De acordo com o presidente da Telefónica, até alguns anos atrás, estás operações eram um motor de crescimento para a empresa, mas as regulações, a pressão competitiva e a escala volátil e insuficiente das moedas da região tornaram necessário se desprender destas unidades. Faz alguns anos, seus ganhos não têm sido suficientes comparados com sua dívida milionária, que até setembro passado alcançava o valor global de mais de 40 bilhões de dólares.

Segundo seus próprios informes, a média de receita por usuário na América Latina nos últimos quatro anos correspondia a 4,10 dólares. Em 2011, somente no Peru esta receita era de 6,6 dólares.

O ‘plano b’, a reestruturação da Telefónica, implica o agrupamento de filiais para serem dirigidas por uma mesma equipe de trabalhadores, de modo que se produza um modelo sustentável de longo prazo.  

Desmoronamento paulatino

No início deste ano, a América Móvil, cujo sócio majoritário é o magnata mexicano Carlos Slim Helú, adquiriu as ações da  Telefónica Guatemala e El Salvador, por um valor de 648 milhões de dólares. Pouco depois, vendeu a  Millicom International Cellular e suas filiais na Nicaragua, Panamá e Costa Rica, pela soma de 1,65 bilhão de dólares.  

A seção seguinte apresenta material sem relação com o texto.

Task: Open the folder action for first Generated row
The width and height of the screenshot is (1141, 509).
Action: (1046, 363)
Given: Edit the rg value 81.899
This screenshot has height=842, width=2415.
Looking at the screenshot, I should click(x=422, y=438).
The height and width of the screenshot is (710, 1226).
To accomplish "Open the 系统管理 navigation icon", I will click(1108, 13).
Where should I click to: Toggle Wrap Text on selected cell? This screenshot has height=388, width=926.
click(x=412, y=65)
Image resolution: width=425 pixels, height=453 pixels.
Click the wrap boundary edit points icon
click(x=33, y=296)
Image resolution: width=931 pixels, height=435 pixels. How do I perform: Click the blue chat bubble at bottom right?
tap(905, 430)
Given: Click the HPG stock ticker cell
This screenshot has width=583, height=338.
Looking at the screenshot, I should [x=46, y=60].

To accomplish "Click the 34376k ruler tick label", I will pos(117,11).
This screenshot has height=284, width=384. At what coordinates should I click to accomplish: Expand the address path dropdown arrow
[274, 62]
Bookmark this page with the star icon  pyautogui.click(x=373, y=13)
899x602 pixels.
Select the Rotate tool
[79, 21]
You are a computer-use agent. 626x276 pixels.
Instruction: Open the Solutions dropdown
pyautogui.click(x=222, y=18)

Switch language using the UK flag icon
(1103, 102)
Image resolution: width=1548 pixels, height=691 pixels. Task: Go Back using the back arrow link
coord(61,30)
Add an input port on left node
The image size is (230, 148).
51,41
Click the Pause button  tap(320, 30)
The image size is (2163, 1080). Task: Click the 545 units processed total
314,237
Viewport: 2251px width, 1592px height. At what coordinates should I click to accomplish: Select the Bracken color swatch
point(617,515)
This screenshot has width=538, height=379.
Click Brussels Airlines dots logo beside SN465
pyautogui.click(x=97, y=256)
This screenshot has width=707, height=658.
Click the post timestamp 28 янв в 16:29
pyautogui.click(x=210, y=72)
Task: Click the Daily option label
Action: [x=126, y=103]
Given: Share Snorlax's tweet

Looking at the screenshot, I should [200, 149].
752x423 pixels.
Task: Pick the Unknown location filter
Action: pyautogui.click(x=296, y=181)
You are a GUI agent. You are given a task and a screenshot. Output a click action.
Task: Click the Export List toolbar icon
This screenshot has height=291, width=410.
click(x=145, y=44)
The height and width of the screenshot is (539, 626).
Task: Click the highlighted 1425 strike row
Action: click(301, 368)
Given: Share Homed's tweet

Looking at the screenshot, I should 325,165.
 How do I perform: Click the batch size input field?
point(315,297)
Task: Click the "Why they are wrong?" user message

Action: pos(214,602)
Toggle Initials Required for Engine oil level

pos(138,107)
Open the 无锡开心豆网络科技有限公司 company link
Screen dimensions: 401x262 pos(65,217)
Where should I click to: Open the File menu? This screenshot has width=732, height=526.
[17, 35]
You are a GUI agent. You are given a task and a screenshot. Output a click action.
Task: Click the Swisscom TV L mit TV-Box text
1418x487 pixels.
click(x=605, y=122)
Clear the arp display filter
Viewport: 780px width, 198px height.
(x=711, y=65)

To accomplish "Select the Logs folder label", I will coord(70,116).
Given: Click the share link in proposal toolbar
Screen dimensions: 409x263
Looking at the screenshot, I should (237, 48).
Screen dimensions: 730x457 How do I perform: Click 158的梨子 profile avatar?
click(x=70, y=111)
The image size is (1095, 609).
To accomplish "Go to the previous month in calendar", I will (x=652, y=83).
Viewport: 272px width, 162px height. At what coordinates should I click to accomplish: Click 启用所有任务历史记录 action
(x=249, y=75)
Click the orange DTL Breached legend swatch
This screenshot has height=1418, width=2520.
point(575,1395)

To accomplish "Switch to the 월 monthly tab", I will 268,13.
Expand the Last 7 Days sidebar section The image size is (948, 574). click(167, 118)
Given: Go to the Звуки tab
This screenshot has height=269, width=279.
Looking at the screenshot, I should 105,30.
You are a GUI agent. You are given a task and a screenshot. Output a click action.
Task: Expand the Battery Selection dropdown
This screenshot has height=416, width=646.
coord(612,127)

Isso também significou um golpe para a economia do Peru: no fim de novembro, a Superintendencia Nacional de Aduanas y de Administración Tributaria (Sunat), após mais de 10 anos de litígio tributário, cobrou da Telefónica cerca de 75 milhões de dólares. A cifra é resultado da soma de multas acumuladas impostas pela autoridade da Fazenda peruana ao fiscalizar a empresa. A Telefónica declarou prejuízo em 1999, 2000, 2003 e 2004 e não pagou imposto de renda (ISR). Depois de fiscalizar a empresa, a autoridade comprovou que havia diferenças entre o declarado e as contas da companhia, então exigiu o pagamento de impostos acumulados e, além disso, sancionou a empresa por ter dado informação que não correspondia.

Imediatamente depois dessa cobrança, a empresa espanhola anunciou suas intenções de deixar a América Latina. Poucos dias antes disso, apresentou a boa notícia de ter firmado um acordo com a AT&T no México para deixar de investir no espectro e assim reduzir seus gastos. O único país latino em que seguirá operando será o Brasil, que fornece uma média de receita por usuário de  7,77 dólares. Alemanha, Espanha e Reino Unido seguem como seus principais mercados.